Petitioner argues that the Third Circuit's decision in Monongahela Valley Hosp., Inc. v. United Steel Paper & Forestry Rubber Mfg. Allied Indust. & Serv. Workers Int'l Union AFL-CIO CLC, 946 F.3d 195 (3d Cir. 2019) supports its argument that the Award did not draw its essence from the words of the CBA. In Monongahela, the court held that where the “arbitrator injects a restriction into a contract to which the [employer] did not agree and to which the bargaining unit employees are not entitled, he dispenses his own brand of industrial justice and [the award] should be overturned.” 946 F.3d at 201. There, a union on behalf of an employee filed a grievance with respect to vacation days. Id. at 198. The collective bargaining agreement explicitly stated that the employer had the final and exclusive right to deny vacation requests. Id. at 199. The arbitrator ignored the plain language and ruled against the hospital's denial of the employee's requested vacation. Id. at 200. As such, the arbitration award was vacated. Id. at 201. Here, however, the Award does not explicitly inject a restriction into the CBA. In fact, Petitioner admits that its policies do not require an employee to be discharged. (Award at 10.)

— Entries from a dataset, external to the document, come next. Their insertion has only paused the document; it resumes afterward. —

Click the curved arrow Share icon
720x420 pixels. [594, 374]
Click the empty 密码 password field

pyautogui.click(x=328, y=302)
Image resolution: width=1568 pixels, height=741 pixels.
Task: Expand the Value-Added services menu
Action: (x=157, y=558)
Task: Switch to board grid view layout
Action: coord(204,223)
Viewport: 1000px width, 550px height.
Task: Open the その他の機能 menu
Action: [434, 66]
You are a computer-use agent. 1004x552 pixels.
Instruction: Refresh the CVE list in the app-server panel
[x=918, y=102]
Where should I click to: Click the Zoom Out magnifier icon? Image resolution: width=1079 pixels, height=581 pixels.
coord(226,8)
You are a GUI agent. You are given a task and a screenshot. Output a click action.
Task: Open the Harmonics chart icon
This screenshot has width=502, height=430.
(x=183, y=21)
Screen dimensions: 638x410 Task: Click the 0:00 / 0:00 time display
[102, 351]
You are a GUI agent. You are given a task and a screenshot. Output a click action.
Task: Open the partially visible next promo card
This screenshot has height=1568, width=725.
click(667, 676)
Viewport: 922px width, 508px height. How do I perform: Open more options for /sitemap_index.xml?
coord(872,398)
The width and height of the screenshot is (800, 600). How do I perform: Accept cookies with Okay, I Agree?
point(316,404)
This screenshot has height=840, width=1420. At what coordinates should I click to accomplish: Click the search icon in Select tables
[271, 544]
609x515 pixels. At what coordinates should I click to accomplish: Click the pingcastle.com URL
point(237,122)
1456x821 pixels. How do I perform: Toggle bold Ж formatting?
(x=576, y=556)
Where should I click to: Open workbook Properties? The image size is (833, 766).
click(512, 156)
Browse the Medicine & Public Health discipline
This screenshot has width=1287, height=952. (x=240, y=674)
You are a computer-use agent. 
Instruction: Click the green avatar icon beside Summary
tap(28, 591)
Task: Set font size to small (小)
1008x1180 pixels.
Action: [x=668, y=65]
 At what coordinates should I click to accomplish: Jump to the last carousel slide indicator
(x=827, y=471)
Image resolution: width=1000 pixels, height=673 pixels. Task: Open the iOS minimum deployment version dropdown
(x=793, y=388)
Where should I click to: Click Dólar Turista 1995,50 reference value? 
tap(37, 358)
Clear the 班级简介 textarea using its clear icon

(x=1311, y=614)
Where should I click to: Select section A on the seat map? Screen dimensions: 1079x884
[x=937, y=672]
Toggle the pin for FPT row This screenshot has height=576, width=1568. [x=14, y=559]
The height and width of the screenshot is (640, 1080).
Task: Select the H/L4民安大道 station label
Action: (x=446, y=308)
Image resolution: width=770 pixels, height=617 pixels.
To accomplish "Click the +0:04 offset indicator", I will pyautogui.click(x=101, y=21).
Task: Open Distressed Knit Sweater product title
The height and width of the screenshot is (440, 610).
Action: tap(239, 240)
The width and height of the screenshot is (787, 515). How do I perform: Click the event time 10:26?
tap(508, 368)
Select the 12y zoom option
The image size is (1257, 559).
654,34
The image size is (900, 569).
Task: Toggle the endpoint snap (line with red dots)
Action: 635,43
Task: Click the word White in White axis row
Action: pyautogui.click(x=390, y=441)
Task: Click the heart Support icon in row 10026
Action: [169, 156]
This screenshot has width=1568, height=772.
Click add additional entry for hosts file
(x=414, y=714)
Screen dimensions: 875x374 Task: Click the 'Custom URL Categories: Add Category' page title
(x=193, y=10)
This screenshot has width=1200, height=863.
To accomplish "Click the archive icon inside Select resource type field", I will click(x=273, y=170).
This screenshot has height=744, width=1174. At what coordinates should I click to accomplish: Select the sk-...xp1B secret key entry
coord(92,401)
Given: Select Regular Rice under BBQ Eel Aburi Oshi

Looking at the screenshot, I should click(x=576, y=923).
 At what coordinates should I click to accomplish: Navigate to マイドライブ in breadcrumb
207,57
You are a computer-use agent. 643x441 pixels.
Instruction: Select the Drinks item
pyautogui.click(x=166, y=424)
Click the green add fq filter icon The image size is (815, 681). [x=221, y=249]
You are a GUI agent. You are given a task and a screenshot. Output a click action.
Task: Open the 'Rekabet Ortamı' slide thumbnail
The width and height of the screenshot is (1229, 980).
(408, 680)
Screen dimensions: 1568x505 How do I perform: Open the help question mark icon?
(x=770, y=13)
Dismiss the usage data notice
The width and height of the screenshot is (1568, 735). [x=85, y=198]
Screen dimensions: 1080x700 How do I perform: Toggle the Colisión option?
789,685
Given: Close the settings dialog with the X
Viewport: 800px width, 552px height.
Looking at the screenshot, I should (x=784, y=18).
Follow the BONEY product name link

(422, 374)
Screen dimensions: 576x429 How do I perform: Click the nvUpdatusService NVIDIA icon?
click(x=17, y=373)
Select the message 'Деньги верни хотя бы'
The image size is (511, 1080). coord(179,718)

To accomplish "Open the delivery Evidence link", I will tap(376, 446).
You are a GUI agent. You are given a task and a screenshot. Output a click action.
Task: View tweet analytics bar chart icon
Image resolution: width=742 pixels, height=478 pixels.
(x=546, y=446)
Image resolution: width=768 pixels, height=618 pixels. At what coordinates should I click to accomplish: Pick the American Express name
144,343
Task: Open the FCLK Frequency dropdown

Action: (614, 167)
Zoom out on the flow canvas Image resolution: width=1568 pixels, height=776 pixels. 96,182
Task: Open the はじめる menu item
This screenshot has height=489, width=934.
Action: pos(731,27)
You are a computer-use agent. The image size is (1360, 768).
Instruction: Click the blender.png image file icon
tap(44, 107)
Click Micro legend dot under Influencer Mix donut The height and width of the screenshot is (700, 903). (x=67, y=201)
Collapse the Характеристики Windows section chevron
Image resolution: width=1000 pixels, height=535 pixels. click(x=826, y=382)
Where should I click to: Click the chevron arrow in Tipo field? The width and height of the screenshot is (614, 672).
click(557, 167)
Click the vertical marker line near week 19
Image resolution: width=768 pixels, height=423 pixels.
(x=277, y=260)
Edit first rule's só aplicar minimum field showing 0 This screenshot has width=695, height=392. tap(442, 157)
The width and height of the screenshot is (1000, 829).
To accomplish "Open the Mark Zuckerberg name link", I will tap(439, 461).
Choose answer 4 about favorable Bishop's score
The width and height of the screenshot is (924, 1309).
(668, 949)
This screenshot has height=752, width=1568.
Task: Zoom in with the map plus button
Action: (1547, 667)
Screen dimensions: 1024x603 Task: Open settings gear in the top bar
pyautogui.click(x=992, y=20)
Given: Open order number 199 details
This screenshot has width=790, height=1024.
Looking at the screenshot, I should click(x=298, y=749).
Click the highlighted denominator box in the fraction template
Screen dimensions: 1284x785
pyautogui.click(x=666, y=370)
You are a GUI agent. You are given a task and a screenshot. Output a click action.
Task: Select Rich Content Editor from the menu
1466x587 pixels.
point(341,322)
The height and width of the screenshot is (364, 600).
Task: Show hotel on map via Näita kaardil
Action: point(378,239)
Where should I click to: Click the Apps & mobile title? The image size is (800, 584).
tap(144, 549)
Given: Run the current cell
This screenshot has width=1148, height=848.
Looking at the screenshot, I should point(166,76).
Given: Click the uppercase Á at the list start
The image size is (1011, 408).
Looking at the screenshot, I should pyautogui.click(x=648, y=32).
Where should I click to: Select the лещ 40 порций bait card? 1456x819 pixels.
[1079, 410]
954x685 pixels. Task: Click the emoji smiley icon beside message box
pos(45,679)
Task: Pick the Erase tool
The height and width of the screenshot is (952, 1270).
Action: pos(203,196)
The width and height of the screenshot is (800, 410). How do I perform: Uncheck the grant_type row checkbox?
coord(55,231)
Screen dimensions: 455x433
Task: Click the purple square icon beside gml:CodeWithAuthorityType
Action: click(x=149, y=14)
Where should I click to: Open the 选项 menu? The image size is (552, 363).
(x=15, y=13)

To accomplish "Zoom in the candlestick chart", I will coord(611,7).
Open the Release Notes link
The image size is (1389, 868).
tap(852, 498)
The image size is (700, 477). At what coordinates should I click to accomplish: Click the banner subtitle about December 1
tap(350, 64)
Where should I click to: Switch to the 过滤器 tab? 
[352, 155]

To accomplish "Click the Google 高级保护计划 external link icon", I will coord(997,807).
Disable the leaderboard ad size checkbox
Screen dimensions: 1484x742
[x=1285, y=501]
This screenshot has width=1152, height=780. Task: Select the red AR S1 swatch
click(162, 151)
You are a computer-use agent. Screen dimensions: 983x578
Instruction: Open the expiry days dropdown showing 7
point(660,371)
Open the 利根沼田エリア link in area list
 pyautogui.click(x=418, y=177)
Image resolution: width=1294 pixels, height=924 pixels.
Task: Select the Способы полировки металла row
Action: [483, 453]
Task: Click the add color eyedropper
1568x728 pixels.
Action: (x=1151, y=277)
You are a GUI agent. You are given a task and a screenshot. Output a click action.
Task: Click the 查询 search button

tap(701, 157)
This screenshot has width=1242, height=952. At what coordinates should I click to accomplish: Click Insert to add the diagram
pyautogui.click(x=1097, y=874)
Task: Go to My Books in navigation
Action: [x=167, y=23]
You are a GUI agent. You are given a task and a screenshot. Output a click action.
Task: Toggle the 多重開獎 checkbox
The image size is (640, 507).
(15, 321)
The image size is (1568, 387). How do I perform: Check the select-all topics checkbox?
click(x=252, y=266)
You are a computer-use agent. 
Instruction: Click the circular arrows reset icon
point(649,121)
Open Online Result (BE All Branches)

Further, Petitioner's reliance on Poland Spring Corp. v. UFCW, 314 F.3d 29, 31 (1st Cir. 2002) is misplaced. There, the plain language of the collective bargaining agreement provides that “insubordination ‘shall' constitute just cause for termination. Id. The arbitration award was vacated after it reinstated an employee who was insubordinate. Id. at 37.
Here, the CBA states that discharges “for cause and layoffs are the sole function of the Company.” (CBA at 5.) Nothing within the CBA requires termination for the misconduct here. Further, nothing within the CBA defines “for cause.” The Award interpreted the meaning of “for cause” and whether Petitioner was justified in terminating Bernabe “for cause.” As such, the Court finds that the Award's determination that Petitioner had no cause for termination does draw its essence from the CBA.
While the arbitrator found that Petitioner did not have just cause for discharge, she did find that there was just cause for discipline. (Award at 11.) The CBA, however, is silent on the issue of whether discipline can or should be implemented upon a finding of misconduct. The Award analyzed “progressive discipline principles,” but, again, the CBA is silent as to whether “progressive discipline” can or should be implemented. Still, the Court is satisfied that the Award was a good faith effort by the arbitrator and that it was derived from the CBA in a rational way, “viewed in light of its language and its context.” See Brentwood Med. Assocs, 396 F.3d at 240. Under these circumstances, recognizing the extremely deferential standard applied to the Court's review of an arbitration award, it would be improper to disturb the Award. Accordingly, it will not be vacated.
IV. CONCLUSION
For the reasons set forth above, Petitioner's Motion to Vacate the Arbitration Award will be DENIED and Respondent's Motion to Confirm the Arbitration Award will be GRANTED. An appropriate order will follow.